No-tillage (NT) management can result in higher soil organic matter (SOM) levels than conventional tillage (CT) practices. The objective was to investigate the underlying mechanisms in which C is protected under NT management, using C-14-labeled plant residue as a tracer. Samples were collected from the Horseshoe Bend Research area in Athens, GA. Aggregate-size distribution, total C, and C-14 were measured together with different pools of aggregate-associated C and C-14 from 21-d laboratory incubations of intact and crushed macro and microaggregates. Compared with CT, NT practices resulted in higher total C and C-14 in all aggregate-size classes of the 0- to 2.5- and 2.5- to 5-cm layers, except for C-14 in the <53- and 250- to 2000-μm aggregate-size classes at the 2.5- to 5-cm layer.

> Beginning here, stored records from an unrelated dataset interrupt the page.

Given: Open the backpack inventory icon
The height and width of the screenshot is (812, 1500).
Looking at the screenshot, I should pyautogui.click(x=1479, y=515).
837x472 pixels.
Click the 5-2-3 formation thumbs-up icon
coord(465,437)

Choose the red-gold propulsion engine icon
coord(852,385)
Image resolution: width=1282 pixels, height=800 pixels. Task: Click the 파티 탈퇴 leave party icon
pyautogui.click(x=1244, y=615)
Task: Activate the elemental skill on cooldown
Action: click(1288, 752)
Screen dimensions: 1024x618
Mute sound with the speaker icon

At the 5- to 15-cm depth, more C-14 was found in the >2000-mum aggregate-size class under NT than CT. In contrast, more C-14 was found in the 53- to 250-mum and <53-μm size classes under CT than NT. Unprotected C and C-14 pools, microaggregate-protected and micro within macroaggregate-protected C and C-14 pools were significantly higher for the 0- to 2.5- and 2.5- to 5-cm layers under NT than CT. Carbon-14 pools were generally higher in CT than in NT at the 5- to 15-cm depth; while total C did not differ between tillage treatments at this depth. The results indicate that (i) more young C (C-14) is accumulated. in the subsurface soil of CT than NT, but this C is not stabilized in the long term, and (ii) short- and long-term stabilization of C is higher in the soil surface layers under NT compared with CT. This C stabilization occurs mainly at the microaggregate level.